■ **Action item**
A word-for-word transcription of all the data is required.

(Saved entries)
────

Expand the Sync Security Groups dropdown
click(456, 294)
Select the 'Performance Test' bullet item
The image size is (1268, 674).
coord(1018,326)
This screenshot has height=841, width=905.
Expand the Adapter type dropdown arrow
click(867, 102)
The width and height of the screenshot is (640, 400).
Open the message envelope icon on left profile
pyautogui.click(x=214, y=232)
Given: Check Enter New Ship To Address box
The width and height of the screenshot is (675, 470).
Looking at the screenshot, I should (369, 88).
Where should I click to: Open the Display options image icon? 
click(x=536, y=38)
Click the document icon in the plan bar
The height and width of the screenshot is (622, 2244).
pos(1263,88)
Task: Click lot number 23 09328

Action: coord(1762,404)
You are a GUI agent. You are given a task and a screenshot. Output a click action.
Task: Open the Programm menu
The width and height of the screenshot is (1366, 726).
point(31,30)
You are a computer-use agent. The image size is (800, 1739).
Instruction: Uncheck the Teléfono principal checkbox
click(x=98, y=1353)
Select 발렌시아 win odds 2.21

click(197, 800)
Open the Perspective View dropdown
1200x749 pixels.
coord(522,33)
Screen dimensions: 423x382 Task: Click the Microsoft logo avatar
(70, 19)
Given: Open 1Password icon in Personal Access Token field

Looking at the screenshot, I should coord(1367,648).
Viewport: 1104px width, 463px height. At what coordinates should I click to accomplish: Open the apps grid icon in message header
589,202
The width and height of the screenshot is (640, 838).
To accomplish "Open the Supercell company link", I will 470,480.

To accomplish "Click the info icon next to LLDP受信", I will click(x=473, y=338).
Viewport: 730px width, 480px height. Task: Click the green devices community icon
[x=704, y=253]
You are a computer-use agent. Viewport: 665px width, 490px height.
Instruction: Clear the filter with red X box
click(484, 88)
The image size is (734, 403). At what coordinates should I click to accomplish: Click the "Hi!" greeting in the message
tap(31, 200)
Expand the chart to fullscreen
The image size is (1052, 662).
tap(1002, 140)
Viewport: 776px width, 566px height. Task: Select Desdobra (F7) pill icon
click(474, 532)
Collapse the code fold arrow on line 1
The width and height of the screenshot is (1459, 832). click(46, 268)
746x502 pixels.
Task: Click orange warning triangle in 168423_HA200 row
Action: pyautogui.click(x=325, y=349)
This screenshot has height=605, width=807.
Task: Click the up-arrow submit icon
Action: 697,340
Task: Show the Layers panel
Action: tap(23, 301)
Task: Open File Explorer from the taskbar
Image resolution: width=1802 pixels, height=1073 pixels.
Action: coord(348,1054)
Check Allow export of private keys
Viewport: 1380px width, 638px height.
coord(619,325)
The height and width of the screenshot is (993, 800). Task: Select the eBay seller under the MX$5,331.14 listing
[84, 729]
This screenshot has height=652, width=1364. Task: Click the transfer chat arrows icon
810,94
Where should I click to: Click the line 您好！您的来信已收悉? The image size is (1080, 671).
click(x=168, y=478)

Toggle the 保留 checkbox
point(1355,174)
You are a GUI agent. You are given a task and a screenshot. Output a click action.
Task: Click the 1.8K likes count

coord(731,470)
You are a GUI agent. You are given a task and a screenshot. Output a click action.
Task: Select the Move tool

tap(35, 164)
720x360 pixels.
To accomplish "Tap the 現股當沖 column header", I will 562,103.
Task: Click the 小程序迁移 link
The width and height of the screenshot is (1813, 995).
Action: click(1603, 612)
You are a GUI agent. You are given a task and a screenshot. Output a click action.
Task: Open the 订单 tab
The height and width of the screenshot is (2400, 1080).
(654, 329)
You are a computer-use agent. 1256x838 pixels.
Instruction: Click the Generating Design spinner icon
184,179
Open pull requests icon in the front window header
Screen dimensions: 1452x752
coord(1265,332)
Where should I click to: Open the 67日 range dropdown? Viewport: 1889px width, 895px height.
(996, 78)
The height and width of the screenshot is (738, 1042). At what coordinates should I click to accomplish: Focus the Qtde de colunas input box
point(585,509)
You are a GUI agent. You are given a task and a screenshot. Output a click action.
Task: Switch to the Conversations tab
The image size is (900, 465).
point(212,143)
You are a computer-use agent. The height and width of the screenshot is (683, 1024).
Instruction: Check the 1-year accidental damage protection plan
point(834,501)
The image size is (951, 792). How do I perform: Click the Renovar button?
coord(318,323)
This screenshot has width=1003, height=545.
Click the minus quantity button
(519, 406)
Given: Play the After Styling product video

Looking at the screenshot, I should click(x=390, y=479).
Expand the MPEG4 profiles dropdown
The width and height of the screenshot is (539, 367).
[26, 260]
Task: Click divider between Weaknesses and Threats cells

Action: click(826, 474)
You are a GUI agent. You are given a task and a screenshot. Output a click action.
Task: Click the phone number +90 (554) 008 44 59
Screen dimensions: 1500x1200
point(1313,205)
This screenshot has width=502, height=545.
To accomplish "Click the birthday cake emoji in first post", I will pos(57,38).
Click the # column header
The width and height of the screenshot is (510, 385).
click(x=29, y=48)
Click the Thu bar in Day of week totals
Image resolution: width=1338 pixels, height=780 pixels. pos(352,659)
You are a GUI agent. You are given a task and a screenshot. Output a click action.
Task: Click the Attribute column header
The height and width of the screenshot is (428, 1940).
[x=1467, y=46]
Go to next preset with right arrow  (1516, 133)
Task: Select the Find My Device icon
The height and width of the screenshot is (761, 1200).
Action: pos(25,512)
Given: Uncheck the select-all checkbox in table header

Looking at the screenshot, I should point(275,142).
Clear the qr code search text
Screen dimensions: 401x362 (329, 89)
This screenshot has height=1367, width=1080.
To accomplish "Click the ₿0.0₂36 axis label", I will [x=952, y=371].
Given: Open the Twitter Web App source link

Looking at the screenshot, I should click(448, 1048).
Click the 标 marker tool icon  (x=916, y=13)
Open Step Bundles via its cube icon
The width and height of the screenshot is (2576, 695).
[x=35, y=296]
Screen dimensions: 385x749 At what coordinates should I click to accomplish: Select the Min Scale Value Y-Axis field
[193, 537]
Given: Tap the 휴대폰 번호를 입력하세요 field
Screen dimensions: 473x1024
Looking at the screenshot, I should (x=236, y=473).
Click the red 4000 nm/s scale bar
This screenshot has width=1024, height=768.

────

■ **Answer for the task**
Expand the Sync Security Groups dropdown
click(456, 294)
Select the 'Performance Test' bullet item
The image size is (1268, 674).
coord(1018,326)
This screenshot has height=841, width=905.
Expand the Adapter type dropdown arrow
click(867, 102)
The width and height of the screenshot is (640, 400).
Open the message envelope icon on left profile
pyautogui.click(x=214, y=232)
Given: Check Enter New Ship To Address box
The width and height of the screenshot is (675, 470).
Looking at the screenshot, I should (369, 88).
Where should I click to: Open the Display options image icon? 
click(x=536, y=38)
Click the document icon in the plan bar
The height and width of the screenshot is (622, 2244).
pos(1263,88)
Task: Click lot number 23 09328

Action: coord(1762,404)
You are a GUI agent. You are given a task and a screenshot. Output a click action.
Task: Open the Programm menu
The width and height of the screenshot is (1366, 726).
point(31,30)
You are a computer-use agent. The image size is (800, 1739).
Instruction: Uncheck the Teléfono principal checkbox
click(x=98, y=1353)
Select 발렌시아 win odds 2.21

click(197, 800)
Open the Perspective View dropdown
1200x749 pixels.
coord(522,33)
Screen dimensions: 423x382 Task: Click the Microsoft logo avatar
(70, 19)
Given: Open 1Password icon in Personal Access Token field

Looking at the screenshot, I should coord(1367,648).
Viewport: 1104px width, 463px height. At what coordinates should I click to accomplish: Open the apps grid icon in message header
589,202
The width and height of the screenshot is (640, 838).
To accomplish "Open the Supercell company link", I will 470,480.

To accomplish "Click the info icon next to LLDP受信", I will click(x=473, y=338).
Viewport: 730px width, 480px height. Task: Click the green devices community icon
[x=704, y=253]
You are a computer-use agent. Viewport: 665px width, 490px height.
Instruction: Clear the filter with red X box
click(484, 88)
The image size is (734, 403). At what coordinates should I click to accomplish: Click the "Hi!" greeting in the message
tap(31, 200)
Expand the chart to fullscreen
The image size is (1052, 662).
tap(1002, 140)
Viewport: 776px width, 566px height. Task: Select Desdobra (F7) pill icon
click(474, 532)
Collapse the code fold arrow on line 1
The width and height of the screenshot is (1459, 832). click(46, 268)
746x502 pixels.
Task: Click orange warning triangle in 168423_HA200 row
Action: pyautogui.click(x=325, y=349)
This screenshot has height=605, width=807.
Task: Click the up-arrow submit icon
Action: 697,340
Task: Show the Layers panel
Action: tap(23, 301)
Task: Open File Explorer from the taskbar
Image resolution: width=1802 pixels, height=1073 pixels.
Action: coord(348,1054)
Check Allow export of private keys
Viewport: 1380px width, 638px height.
coord(619,325)
The height and width of the screenshot is (993, 800). Task: Select the eBay seller under the MX$5,331.14 listing
[84, 729]
This screenshot has height=652, width=1364. Task: Click the transfer chat arrows icon
810,94
Where should I click to: Click the line 您好！您的来信已收悉? The image size is (1080, 671).
click(x=168, y=478)

Toggle the 保留 checkbox
point(1355,174)
You are a GUI agent. You are given a task and a screenshot. Output a click action.
Task: Click the 1.8K likes count

coord(731,470)
You are a GUI agent. You are given a task and a screenshot. Output a click action.
Task: Select the Move tool

tap(35, 164)
720x360 pixels.
To accomplish "Tap the 現股當沖 column header", I will 562,103.
Task: Click the 小程序迁移 link
The width and height of the screenshot is (1813, 995).
Action: click(1603, 612)
You are a GUI agent. You are given a task and a screenshot. Output a click action.
Task: Open the 订单 tab
The height and width of the screenshot is (2400, 1080).
(654, 329)
You are a computer-use agent. 1256x838 pixels.
Instruction: Click the Generating Design spinner icon
184,179
Open pull requests icon in the front window header
Screen dimensions: 1452x752
coord(1265,332)
Where should I click to: Open the 67日 range dropdown? Viewport: 1889px width, 895px height.
(996, 78)
The height and width of the screenshot is (738, 1042). At what coordinates should I click to accomplish: Focus the Qtde de colunas input box
point(585,509)
You are a GUI agent. You are given a task and a screenshot. Output a click action.
Task: Switch to the Conversations tab
The image size is (900, 465).
point(212,143)
You are a computer-use agent. The height and width of the screenshot is (683, 1024).
Instruction: Check the 1-year accidental damage protection plan
point(834,501)
The image size is (951, 792). How do I perform: Click the Renovar button?
coord(318,323)
This screenshot has width=1003, height=545.
Click the minus quantity button
(519, 406)
Given: Play the After Styling product video

Looking at the screenshot, I should click(x=390, y=479).
Expand the MPEG4 profiles dropdown
The width and height of the screenshot is (539, 367).
[26, 260]
Task: Click divider between Weaknesses and Threats cells

Action: click(826, 474)
You are a GUI agent. You are given a task and a screenshot. Output a click action.
Task: Click the phone number +90 (554) 008 44 59
Screen dimensions: 1500x1200
point(1313,205)
This screenshot has width=502, height=545.
To accomplish "Click the birthday cake emoji in first post", I will pos(57,38).
Click the # column header
The width and height of the screenshot is (510, 385).
click(x=29, y=48)
Click the Thu bar in Day of week totals
Image resolution: width=1338 pixels, height=780 pixels. pos(352,659)
You are a GUI agent. You are given a task and a screenshot. Output a click action.
Task: Click the Attribute column header
The height and width of the screenshot is (428, 1940).
[x=1467, y=46]
Go to next preset with right arrow  (1516, 133)
Task: Select the Find My Device icon
The height and width of the screenshot is (761, 1200).
Action: pos(25,512)
Given: Uncheck the select-all checkbox in table header

Looking at the screenshot, I should point(275,142).
Clear the qr code search text
Screen dimensions: 401x362 (329, 89)
This screenshot has height=1367, width=1080.
To accomplish "Click the ₿0.0₂36 axis label", I will [x=952, y=371].
Given: Open the Twitter Web App source link

Looking at the screenshot, I should click(448, 1048).
Click the 标 marker tool icon  (x=916, y=13)
Open Step Bundles via its cube icon
The width and height of the screenshot is (2576, 695).
[x=35, y=296]
Screen dimensions: 385x749 At what coordinates should I click to accomplish: Select the Min Scale Value Y-Axis field
[193, 537]
Given: Tap the 휴대폰 번호를 입력하세요 field
Screen dimensions: 473x1024
Looking at the screenshot, I should (x=236, y=473).
Click the red 4000 nm/s scale bar
This screenshot has width=1024, height=768.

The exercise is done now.